Plinio Apuleyo Mendoza 14 de octubre de 2012
Está, pues, cargado de negras nubes el
futuro del imperio chavista. Y sobre este panorama de inquietudes pesa el
dilema que plantea la salud de Chávez.
Lo ocurrido el pasado domingo no es,
como algunos creen, un limpio episodio democrático. Es cierto que Venezuela
celebró unos comicios en paz, sin las temidas explosiones de violencia y sin
sospechas de fraude, hasta el punto de que el candidato de la oposición,
Capriles Radonski, felicitó a Chávez y este, a su turno, envió un saludo a la
oposición extendiéndole amistosamente sus manos desde un balcón de Miraflores.
Lo que no debe olvidarse es que lo
acontecido allí el pasado 7 de octubre es una verdadera tragedia. Los riesgos
que le esperan a Venezuela son enormes. Pero antes de dibujar este tenebroso
panorama es necesario recordar que la victoria de Chávez no fue para nada
limpia, sino que se sustentó en los clásicos sobornos a buena parte del
electorado, propios de un régimen como el que mantuvo en el poder durante
tantos años a Gadafi y hoy a Mahmud Ahmadineyad, en Irán.
Soborno es una palabra más bien
discreta para calificar la compra de votos con dinero, mercados,
electrodomésticos, bonos salarios otorgados en cerros y aldeas a los llamados
milicianos bolivarianos y toda clase de ofertas.
Tampoco es muy democrático aprovechar
una doble condición de Presidente y candidato para disponer de ocho veces más
de presencia en los canales de televisión al tiempo que se dejaba planear la
amenaza de despido a los funcionarios que no lo apoyaran.

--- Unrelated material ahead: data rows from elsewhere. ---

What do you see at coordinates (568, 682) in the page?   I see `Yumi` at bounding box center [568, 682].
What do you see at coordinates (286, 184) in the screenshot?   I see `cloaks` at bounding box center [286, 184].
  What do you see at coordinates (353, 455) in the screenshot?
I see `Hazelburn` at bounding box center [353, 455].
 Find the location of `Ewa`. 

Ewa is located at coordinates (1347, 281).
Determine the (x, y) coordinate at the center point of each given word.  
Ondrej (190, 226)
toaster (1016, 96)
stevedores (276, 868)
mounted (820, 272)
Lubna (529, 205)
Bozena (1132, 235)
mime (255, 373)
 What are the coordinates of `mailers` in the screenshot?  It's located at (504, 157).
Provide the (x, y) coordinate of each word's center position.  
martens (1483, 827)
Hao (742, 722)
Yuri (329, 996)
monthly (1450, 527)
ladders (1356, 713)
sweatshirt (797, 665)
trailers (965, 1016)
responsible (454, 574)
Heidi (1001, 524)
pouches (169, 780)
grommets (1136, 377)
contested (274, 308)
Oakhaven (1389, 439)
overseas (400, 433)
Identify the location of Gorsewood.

¿Qué le espera ahora a Venezuela? Ante
todo, una aguda incertidumbre. La deuda externa del país alcanza hoy los
200.000 millones de dólares. Teniendo en cuenta este compromiso y el
desmesurado regalo que hace a sus amigos Castro en barriles de petróleo por
valor de 6.000 millones de dólares al año, los ingresos reales del país se
limitan a lo que obtiene de los Estados Unidos por ese mismo concepto.
La ruina de la agricultura y de la
industria independiente, como resultado de ciegas expropiaciones y
confiscaciones, ha determinado que Venezuela no produzca casi nada y que el 75
por ciento de la comida sea importada. La casi segura devaluación de la moneda
-pues es insostenible mantener el cambio en 4,30 bolívares por dólar- va a
conducir a una escasez sin precedentes, capaz de alborotar a la población.
A estos nuevos riesgos tenemos que
sumarles los que desde hace más de una década vienen registrándose: la pavorosa
inseguridad, las crecientes fallas en los sistemas de energía eléctrica y en la
infraestructura vial, la crisis hospitalaria, el empobrecimiento y una
inflación de casi el 28 por ciento, la mayor de América Latina. Y, como si
fuera poco, estos agudos descalabros se verán agravados por el anunciado
propósito chavista de profundizar la revolución bolivariana. Es decir, el
ruinoso modelo castrista que asfixia toda iniciativa privada y deja en manos
del Estado empresas industriales y agrícolas.
Está, pues, cargado de negras nubes el
futuro del imperio chavista. Y sobre este panorama de inquietudes pesa el
dilema que plantea la salud de Chávez. Según el analista político Moisés Naím,
cancillerías y presidentes latinoamericanos creen que su enfermedad se
encuentra en estado terminal.
En caso de muerte, ¿quién podría remplazarlo?
Nadie de su propio combo, en realidad. Y es aquí donde la pujante oposición
acaudillada por Capriles, que con mucha contundencia hará de nuevo su aparición
en la cercana elección de gobernadores, tendrá al fin la oportunidad de salvar
al país.
La fuerza adquirida por la corriente
democrática de Venezuela acabará imponiéndose, estoy seguro. Pero heredará un
desastre.
Por lo pronto, como bien lo ha dicho
Fernando Londoño, Venezuela es una caldera del diablo, caldera que va a
explotar. Sus estragos se harán sentir en todo el continente antes de que le
demos sepultura a ese extravío llamado socialismo del siglo XXI.